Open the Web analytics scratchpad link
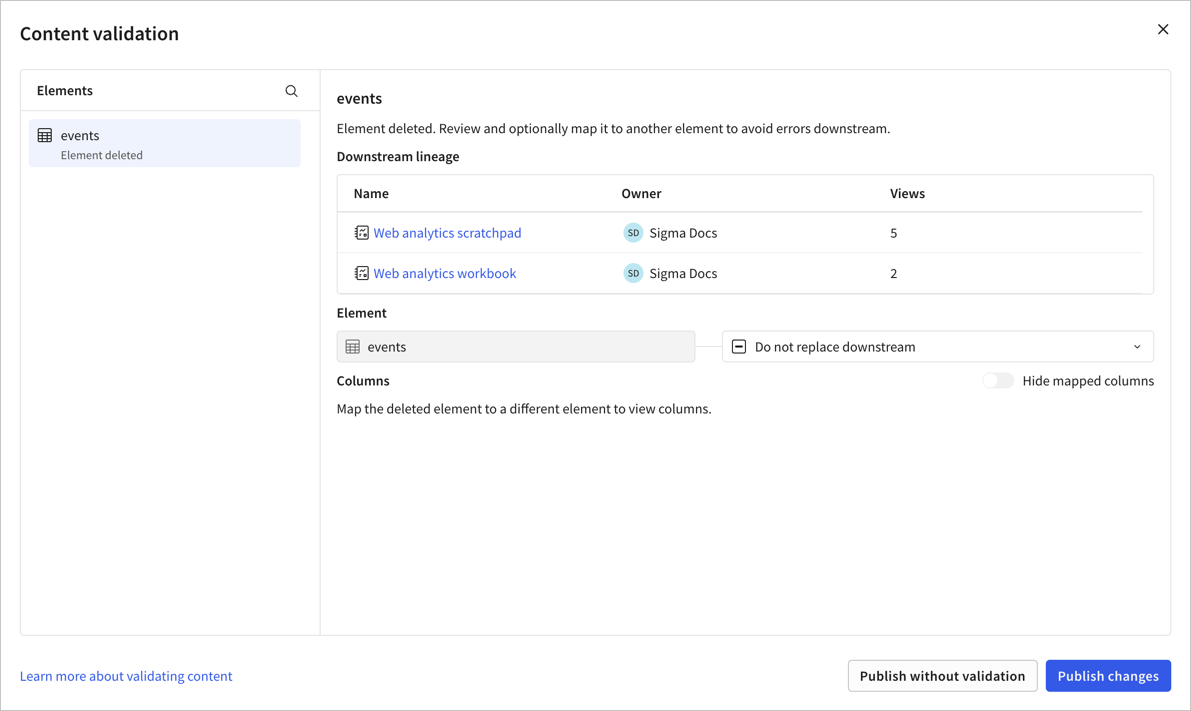tap(447, 232)
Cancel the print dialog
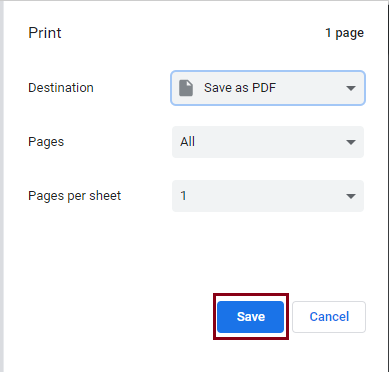 pos(329,317)
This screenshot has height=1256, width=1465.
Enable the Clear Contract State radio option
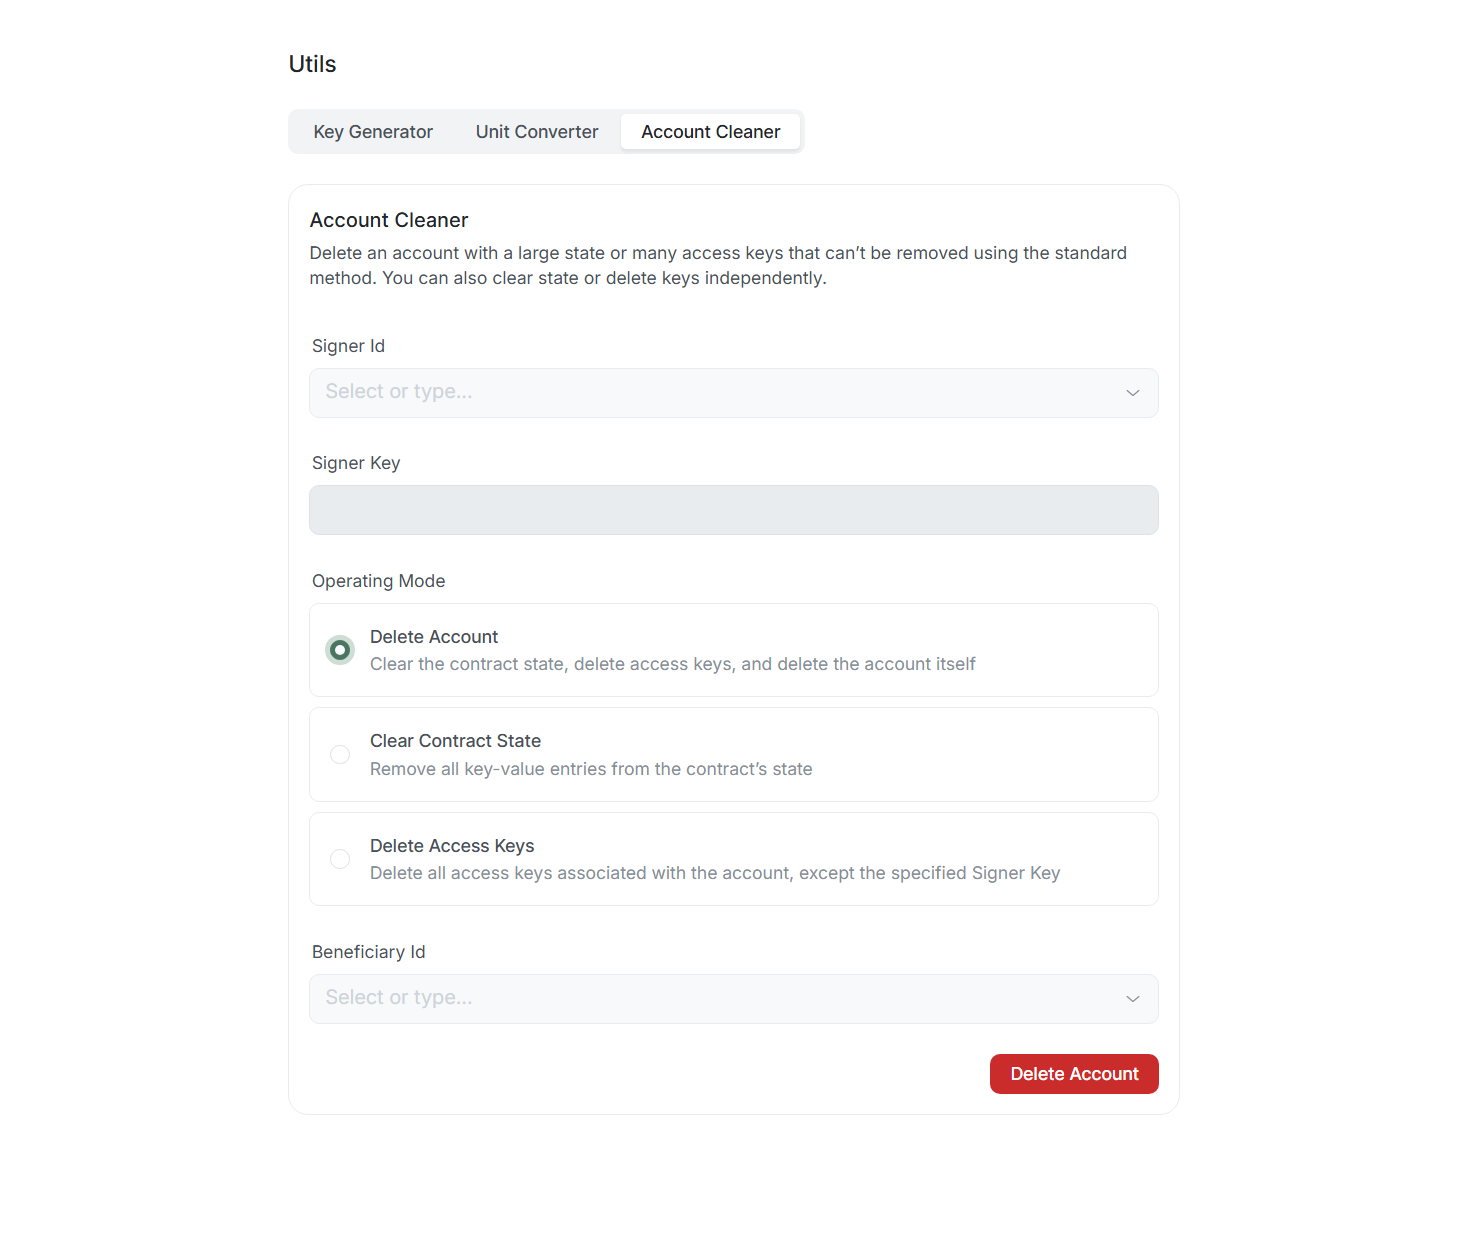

— What to do —
Everything in the records above is to be copied exactly, except the pictures.

— The answer —
Open the Web analytics scratchpad link
tap(447, 232)
Cancel the print dialog
 pos(329,317)
This screenshot has height=1256, width=1465.
Enable the Clear Contract State radio option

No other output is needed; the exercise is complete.